The prevalence of obesity among children and adolescents is increasing worldwide [1]. According to the 2019 Student Health Examination Sample Survey, 25.8% of Korean children or adolescents were overweight or obese, and this proportion has been increasing every year over the past five years [2]. Additionally, the proportion of children and adolescents with morbid obesity has been steadily increasing from 0.8% in 2008 to 2.0% in 2017 [3]. These rates are alarming due to the strong evidence that obesity in childhood and adolescence poses a high risk of progression into adult obesity, which subsequently increases the risk of chronic diseases such as diabetes and cardiovascular disease (e.g., hypertriglyceridemia, hypercholesterolemia, and high blood pressure).
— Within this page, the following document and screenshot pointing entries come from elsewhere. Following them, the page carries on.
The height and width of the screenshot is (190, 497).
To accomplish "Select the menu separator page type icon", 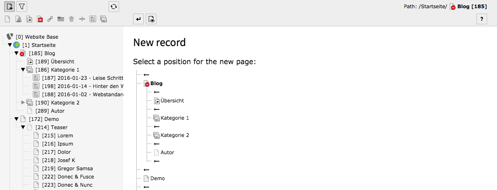I will 82,19.
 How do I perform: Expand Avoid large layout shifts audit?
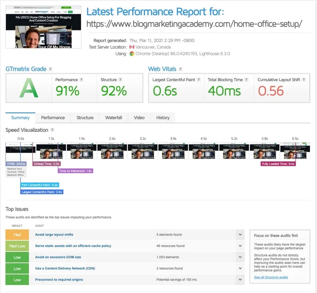[x=240, y=235]
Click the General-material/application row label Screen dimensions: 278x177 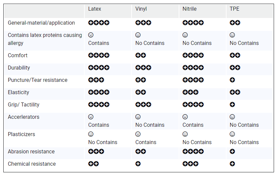[x=41, y=23]
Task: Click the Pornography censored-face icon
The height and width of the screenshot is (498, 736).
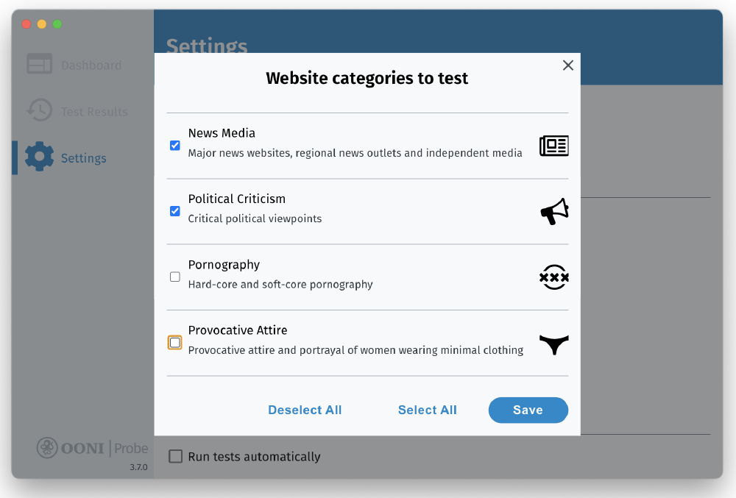Action: 553,277

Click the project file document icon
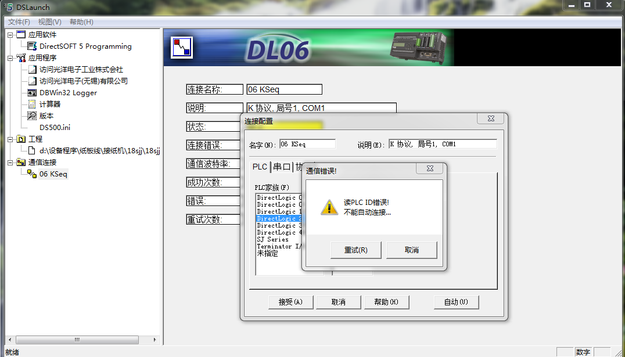32,151
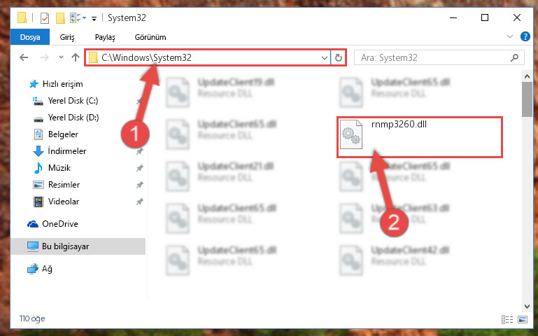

In addition, children and adolescents with obesity may experience low self-esteem, depression, and social phobia, and other impacts on social and psychological development [4]. This scenario indicates the importance of managing and preventing obesity during childhood and adolescence.

Diverse variables, such as dietary intake, physical activity, sedentary behavior [5], and genetic background [6], influence childhood obesity. However, the most proximal cause is an energy imbalance between calories consumed and expended [7]. Excessive energy intake can be a result of problematic eating behaviors influenced by internal and external factors such as an individual’s emotional state and environmental cues [8]. Therefore, identifying the factors that influence excessive energy intake is necessary. Moreover, recognizing and improving problematic eating behaviors help prevent and overcome obesity [9], which calls for the need for validated questionnaires that can assess problematic eating behaviors.

The Dutch Eating Behavior Questionnaire for Children (DEBQ-C) [10] assesses three eating behaviors that potentially contribute to weight gain. The DEBQ-C is a pediatric version of the DEBQ [11], and the latter is widely used in the research on eating habits. The DEBQ-C consists of three subscales that explore the important aspects of problematic eating, namely, emotional eating (food is consumed due to negative emotional states) [12, 13], external eating (food is consumed due to external circumstances regardless of internal hunger) [14], and restrained eating (calorie intake is restricted to lose weight). Restraint theory assumes that chronic caloric restriction as a method for losing weight is unsustainable for many individuals and can eventually lead to disinhibited eating triggered by external or internal stimuli [15].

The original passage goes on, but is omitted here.